§ Instructions for the task
The line containing "Click the Transaction Value column header" marks the start; extract exactly from it through the last line of the entries, and omit any pictures.

§ Records supplied

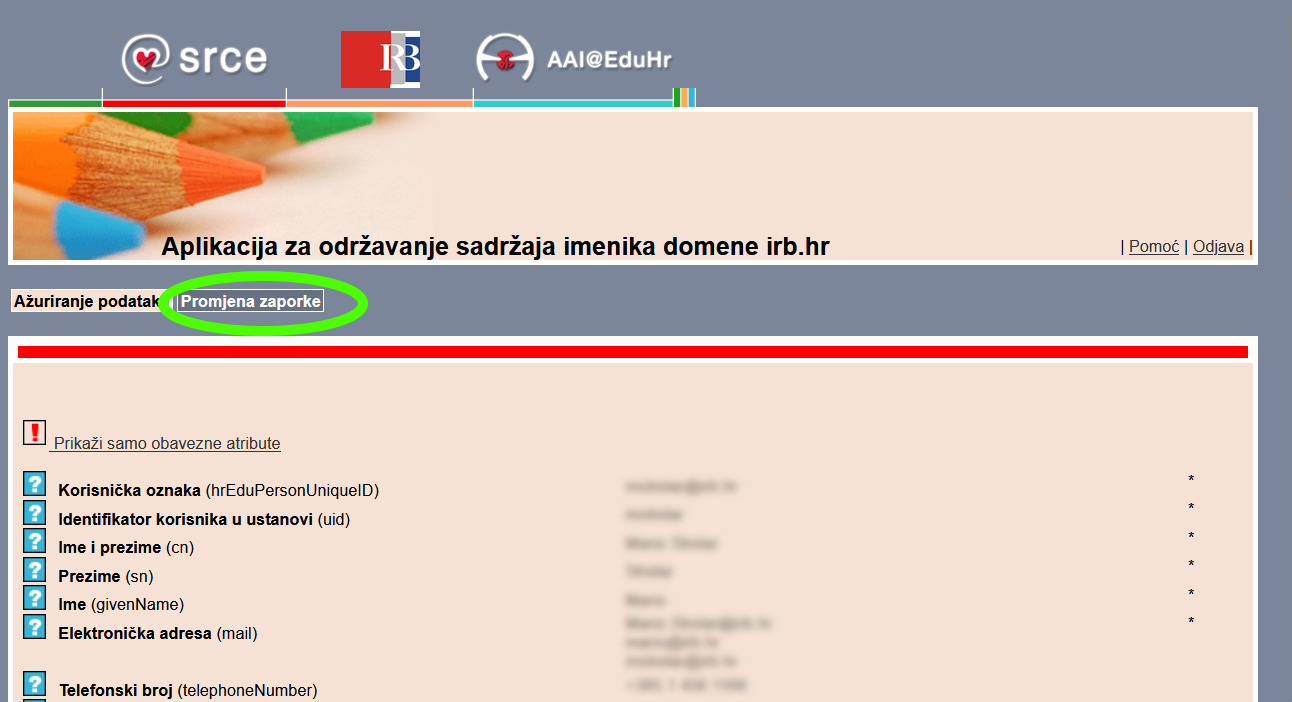Open the Pomoć link

coord(1153,246)
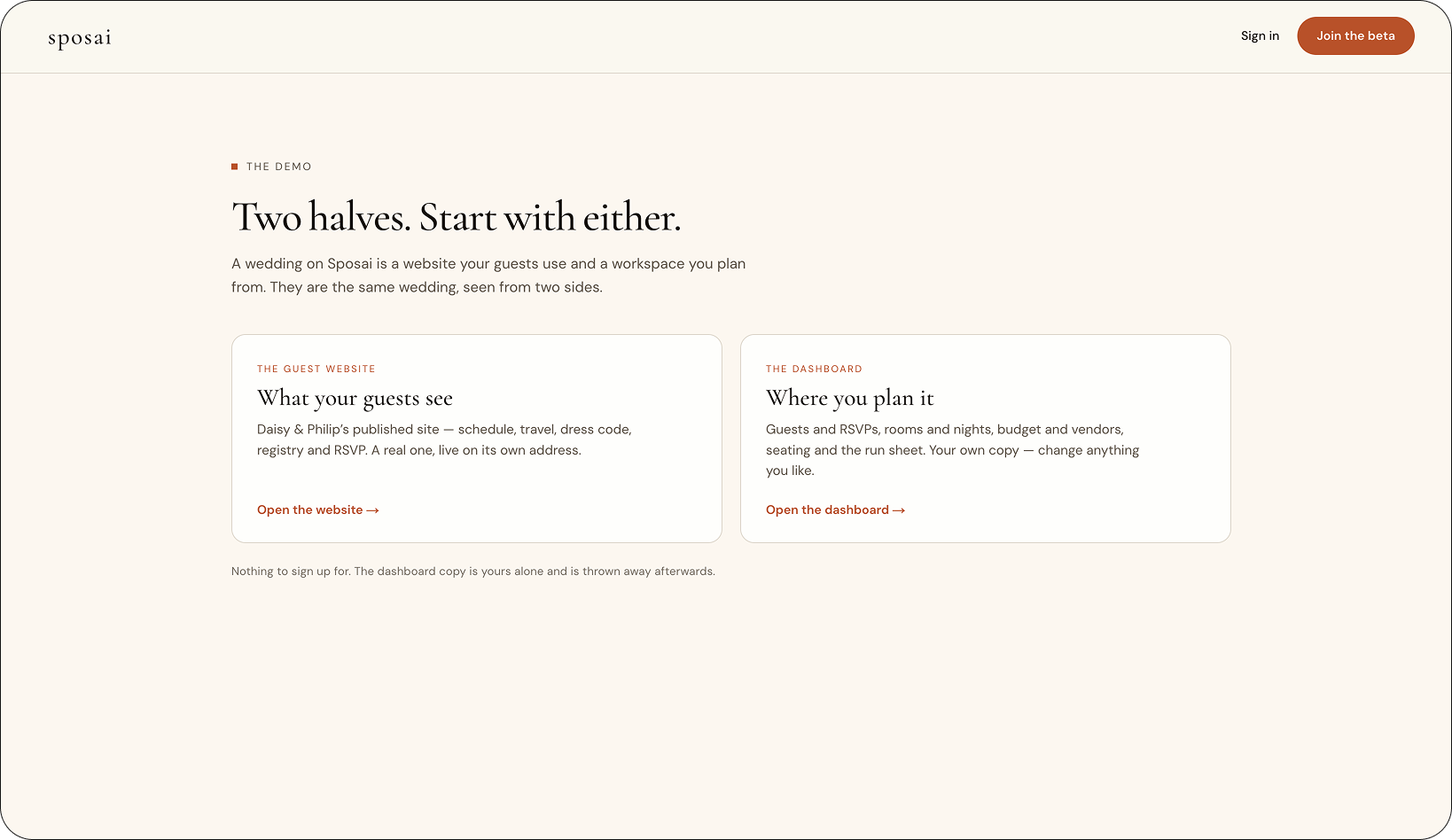Click the THE DEMO section label
The image size is (1452, 840).
(278, 167)
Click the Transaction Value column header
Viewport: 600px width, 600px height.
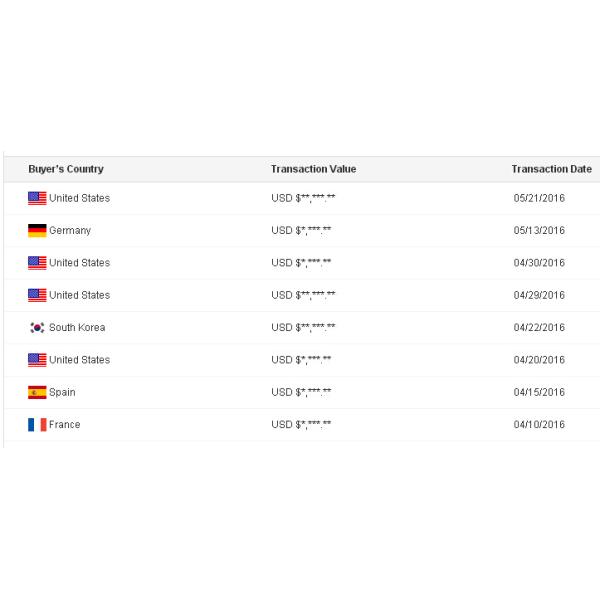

§ Task result
Click the Transaction Value column header
Viewport: 600px width, 600px height.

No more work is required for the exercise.